There also exist, as presented in the documents “Assessment of walking features from foot inertial sensing” (S. Scapellato F. Cavallo A. M. Sabatini, and C. Martelloni), published in March 2005 in Biomedical Engineering, IEEE Transactions on, pages 486-494, or “Multisensor approach to walking distance estimation with foot inertial sensing” (D. Alvarez A. M Lopez J. Rodriguez-Uria J. C. Alvarez, and R. C. Gonzalez), published in August 2007 in Engineering in Medicine and Biology Society, 2007, EMBS 2007. 29th Annual International Conference of the IEEE, pages 5719-5722, systems which assume two accelerometers and a gyrometer which are disposed in the sagittal plane of a user, making it possible to determine the attitude of this sensor in the plane.

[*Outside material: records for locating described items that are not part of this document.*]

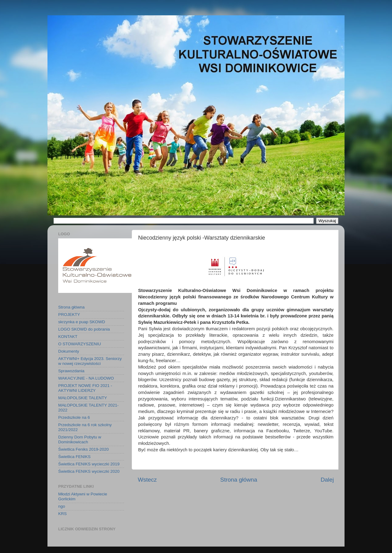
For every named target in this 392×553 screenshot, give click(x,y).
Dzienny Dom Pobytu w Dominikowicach (80, 439)
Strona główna (239, 479)
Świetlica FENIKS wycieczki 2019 (89, 464)
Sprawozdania (71, 371)
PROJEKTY (69, 314)
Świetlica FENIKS (74, 456)
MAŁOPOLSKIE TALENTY (82, 398)
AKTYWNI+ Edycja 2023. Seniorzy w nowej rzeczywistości (90, 361)
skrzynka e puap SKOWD (81, 322)
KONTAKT (68, 336)
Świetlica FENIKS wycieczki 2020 (89, 471)
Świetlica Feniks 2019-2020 (83, 449)
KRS (62, 513)
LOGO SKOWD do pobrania (84, 329)
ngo (62, 506)
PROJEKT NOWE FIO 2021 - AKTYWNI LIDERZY (85, 388)
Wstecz (147, 479)
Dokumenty (69, 351)
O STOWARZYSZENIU (80, 344)
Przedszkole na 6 (74, 417)
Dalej (327, 479)
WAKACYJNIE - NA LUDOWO (86, 378)
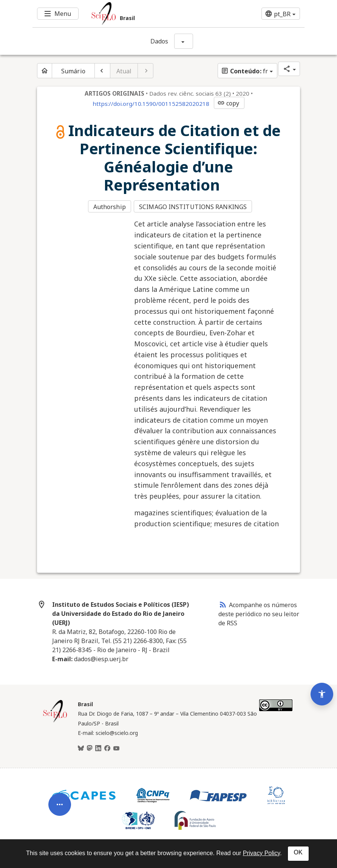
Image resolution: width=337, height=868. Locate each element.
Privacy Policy (261, 853)
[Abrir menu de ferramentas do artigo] (60, 797)
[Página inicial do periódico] (45, 71)
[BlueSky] (81, 747)
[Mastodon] (90, 747)
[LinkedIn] (98, 747)
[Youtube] (116, 747)
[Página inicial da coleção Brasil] (55, 720)
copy (228, 103)
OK (298, 852)
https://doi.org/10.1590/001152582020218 (151, 104)
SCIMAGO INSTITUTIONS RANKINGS (193, 206)
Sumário (73, 71)
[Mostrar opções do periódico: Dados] (184, 41)
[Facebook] (107, 747)
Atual (124, 71)
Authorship (110, 206)
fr (244, 71)
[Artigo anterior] (102, 71)
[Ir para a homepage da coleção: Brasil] (146, 14)
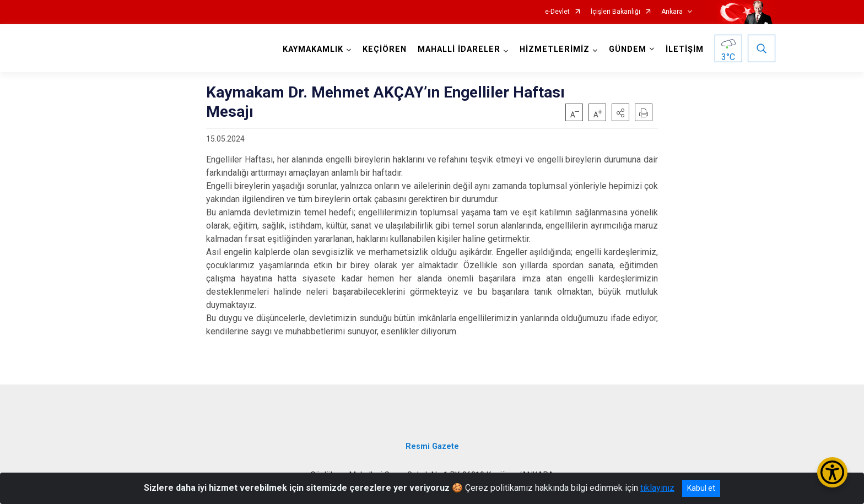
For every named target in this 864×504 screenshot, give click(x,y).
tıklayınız (657, 487)
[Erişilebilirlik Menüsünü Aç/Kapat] (832, 472)
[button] (620, 112)
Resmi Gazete (432, 446)
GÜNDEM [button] (628, 49)
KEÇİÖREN (385, 49)
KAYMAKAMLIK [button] (313, 49)
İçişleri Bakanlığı (615, 12)
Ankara (672, 12)
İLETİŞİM (684, 49)
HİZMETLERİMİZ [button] (554, 49)
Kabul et (701, 488)
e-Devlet (557, 12)
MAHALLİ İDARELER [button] (459, 49)
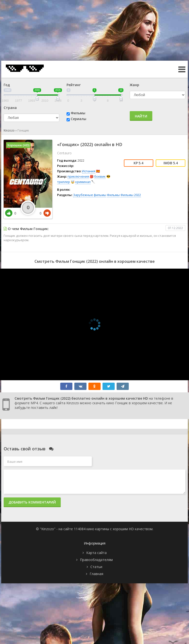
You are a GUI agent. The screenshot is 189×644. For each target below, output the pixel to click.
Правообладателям (96, 560)
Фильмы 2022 (131, 195)
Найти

The acceleration is integrated on the axis of the foot. These systems have a reduced cost, but present other drawbacks. On the one hand, they assume that the sensors are perfectly placed in the sagittal plane, this being almost impossible for the user to actually achieve, and causing an estimation error related to the poor positioning of the sensor or sensors. On the other hand, they assume that walking takes place in the sagittal plane, which may not be the case, when walking sideways on, for example.
The document, “An innovative shoe-mounted pedestrian navigation system” (K. Fyfe, Gérard Lachapelle, R. Stirling, and J. Collin), published in April 2003 in Proc. European Navigation Conf. (GNSS), CD-ROM, Austrian Inst. of Navigation, discloses a system fitted with three accelerometers and with a fourth accelerometer so as to calculate the angle undergone by the sensor. This further accelerometer is placed on the same mobile element, but some distance from the latter. The two sensors therefore see the same rotation and the same displacement. Such a structure makes it possible to estimate the speed of rotation of the mobile element, in rotation about a substantially constant direction, while dispensing with a gyrometer. This system has a reduced cost due to the replacing of a single-axis gyrometer with a pair of accelerometers with respect to the systems with gyrometers proposed by Alvarez et al. and Scapellato et al. However, such a system exhibits the same drawbacks as the example cited hereinabove, since only the rotation about the axis orthogonal to the sagittal plane is taken into account. Furthermore, the estimation of the rotation by a pair of accelerometers, just like that carried out with the aid of a gyrometer, exhibits significant drifts. A heading is also determined with the aid of a magnetometer, for example when the foot is resting, thus giving the direction of the foot and not the sought-after direction of the displacement.